- [Saved data entries]:
+===+

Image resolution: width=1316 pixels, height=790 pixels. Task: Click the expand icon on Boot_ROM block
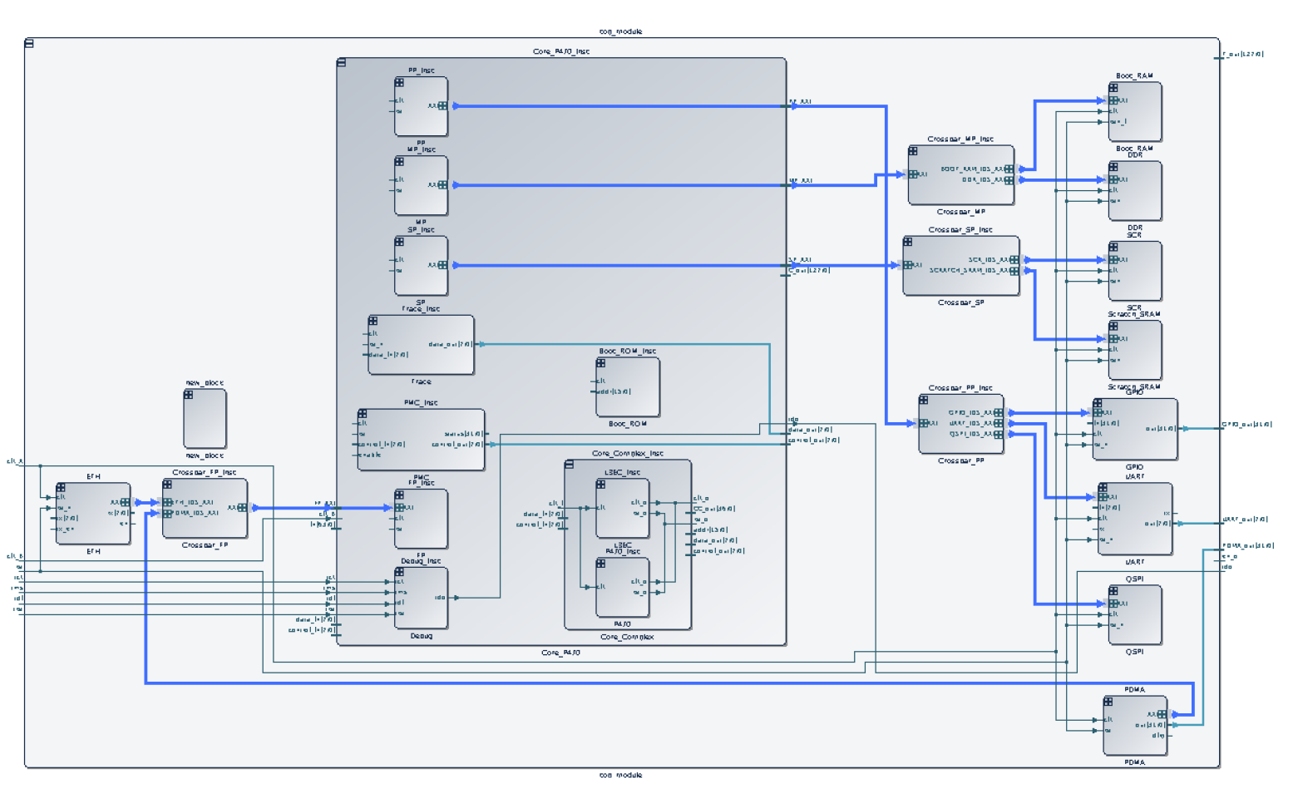603,364
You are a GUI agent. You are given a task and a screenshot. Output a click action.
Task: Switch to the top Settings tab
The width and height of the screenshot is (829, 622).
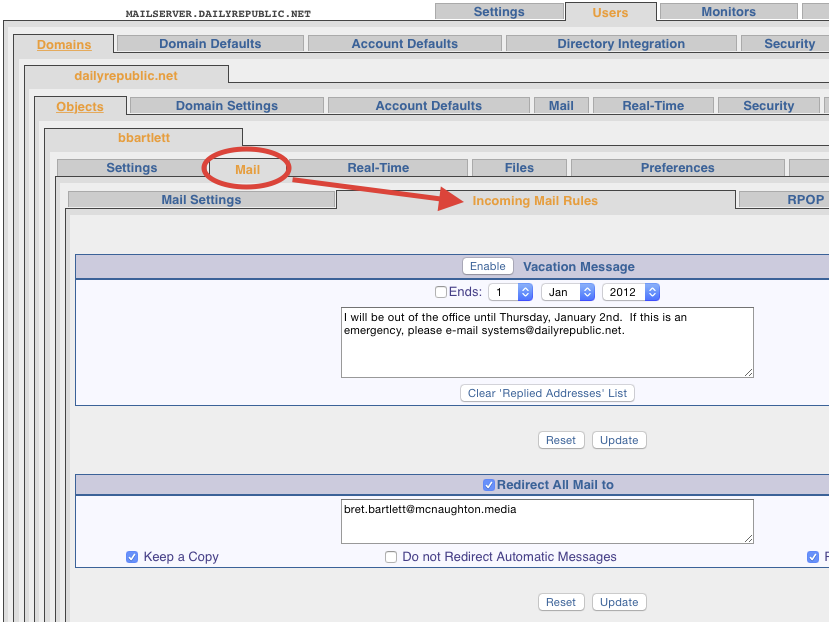point(498,12)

+===+

- [PROBLEM TO WORK ON]:
For this exercise, return every entry verbatim and omit all pictures.

- [SOLUTION FOR THIS TASK]:
Image resolution: width=1316 pixels, height=790 pixels. Task: Click the expand icon on Boot_ROM block
603,364
You are a GUI agent. You are given a task and a screenshot. Output a click action.
Task: Switch to the top Settings tab
The width and height of the screenshot is (829, 622).
point(498,12)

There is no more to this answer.